El hallazgo de un dinosaurio del tamaño de un perro reabre un debate entre científicos


Un descubrimiento en la Sierra de la Demanda, en el norte de España, volvió a poner en discusión cómo evolucionaron algunos grupos de dinosaurios.

Tras casi tres décadas de investigación sobre fósiles hallados en 1998, un equipo internacional presentó en la revista Papers in Palaeontology una nueva especie: Foskeia pelendonum, un dinosaurio del tamaño de un perro que vivió hace unos 125 millones de años, durante el Cretácico inferior.

Con apenas 50 centímetros de longitud y un cráneo de poco más de cinco centímetros, este dinosaurio se convirtió en uno de los más pequeños registrados hasta el momento. A pesar de su tamaño, los estudios revelaron características anatómicas sorprendentes.

Detrás del hallazgo del dinosaurio hay un protagonista. Se trata de Paul-Emile Dieudonné, un paleontólogo del CONICET e investigador en el Instituto de Investigación en Paleobiología y Geología (IIPG, CONICET-UNRN) en la Patagonia, quien fue el primer autor del trabajo.

Nacido en Francia y formado entre España y su país natal, Dieudonné comenzó a estudiar estos fósiles en 2013, cuando aún eran considerados poco prometedores. “Era un material muy chico, muy incompleto, que al principio no parecía tan prometedor”, explicó.

Durante más de una década fue reuniendo evidencia: en 2016 ayudó a definir mejor el grupo de los rhabdodontomorfos; en 2020 analizó la dentición, sorprendentemente afilada; y en 2023 el estudio histológico terminó de confirmar que estaban ante una especie distinta.

Para analizar el cráneo, de apenas 5,5 centímetros, el equipo utilizó microtomografía computada y reconstrucciones tridimensionales, tecnología clave para trabajar con fósiles tan pequeños.

Durante años, los investigadores sospecharon que los huesos pertenecían a crías de un taxón ya conocido.

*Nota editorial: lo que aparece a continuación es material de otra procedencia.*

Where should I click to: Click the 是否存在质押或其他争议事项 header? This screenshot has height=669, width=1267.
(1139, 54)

Sin embargo, los análisis demostraron que correspondían al menos a cinco individuos de distintas edades, incluido un ejemplar adulto.

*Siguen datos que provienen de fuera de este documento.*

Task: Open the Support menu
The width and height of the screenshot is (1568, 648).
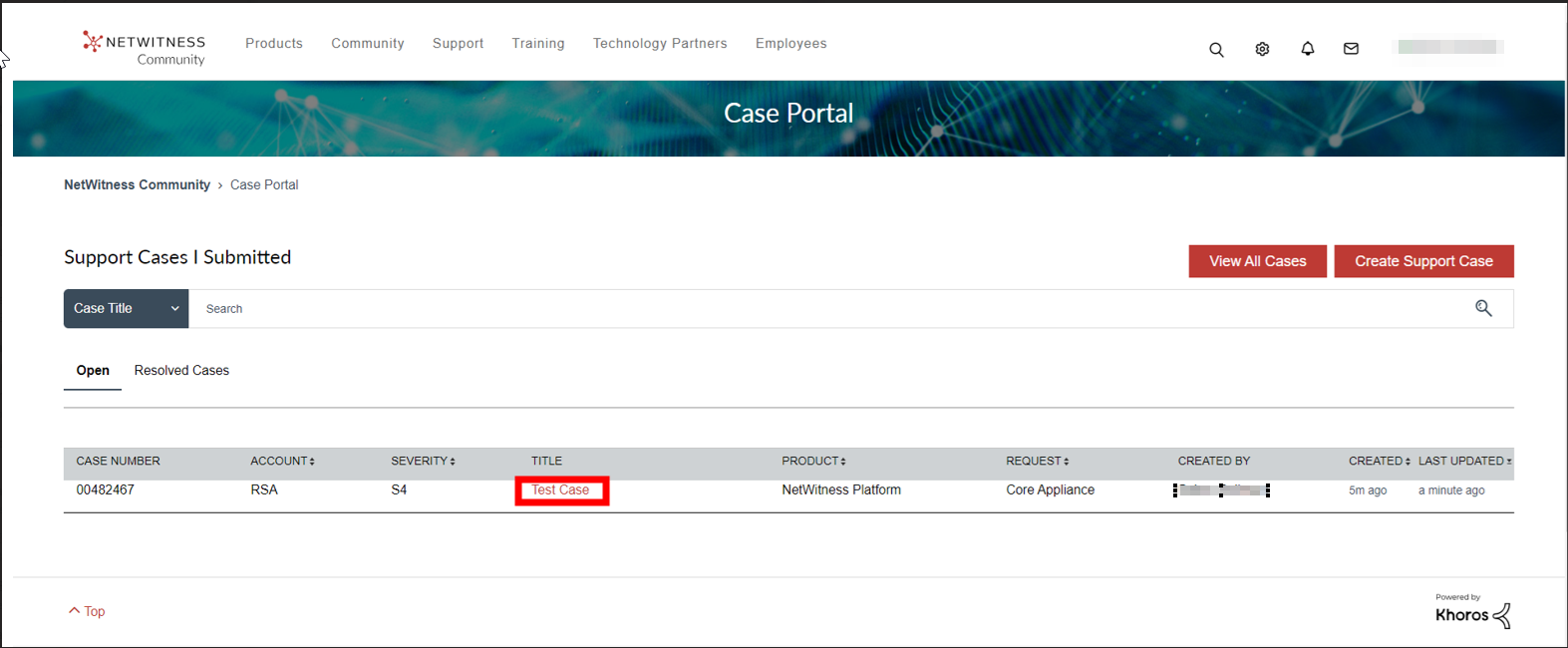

Los restos del dinosaurio fueron encontrados en el yacimiento de Vegagete, cerca de Villanueva de Carazo (Burgos), una zona con más de 200 localizaciones paleontológicas registradas y epicentro de la llamada Ruta de los Dinosaurios.

Los investigadores sostienen que este dinosaurio, perteneciente al grupo de los Rhabdodontomorpha, era un animal pequeño que tenía una forma de crecer muy particular: cuando era joven caminaba sobre sus cuatro patas, pero al ir creciendo pasaba a caminar solo sobre las dos traseras.

Debido a su tamaño, no podía correr durante mucho tiempo, así que su mejor defensa era dar piques cortos y muy veloces para escapar de los depredadores.

Este hallazgo es fundamental porque resuelve un misterio científico. Durante un tiempo, los expertos dudaron de si estos fósiles pertenecían realmente a este grupo o si eran de otra especie distinta que se creía extinta en Europa.

Con este descubrimiento, se confirma que este tipo de dinosaurios herbívoros no solo vivían allí, sino que su evolución fue mucho más variada de lo que se pensaba. Es como encontrar una pieza clave de un rompecabezas que obliga a los científicos a repensar la historia de cómo estos animales cambiaron su tamaño y su cuerpo para sobrevivir.

“Sabíamos que estos huesos eran excepcionales por su morfología, diminuto tamaño y su estado de conservación. Pero nadie imaginó que revolucionaría las ideas vigentes sobre la evolución de los dinosaurios. Es un gran honor para nuestro museo albergar el holotipo de un dinosaurio tan asombroso”, dijo Fidel Torcida Fernández-Baldor, director del Museo de Dinosaurios de Salas de los Infantes.

El pequeño dinosaurio hallado en España, lejos de pasar desapercibido, se convirtió así en protagonista de una discusión científica que, seguramente, seguirá teniendo nuevos capítulos.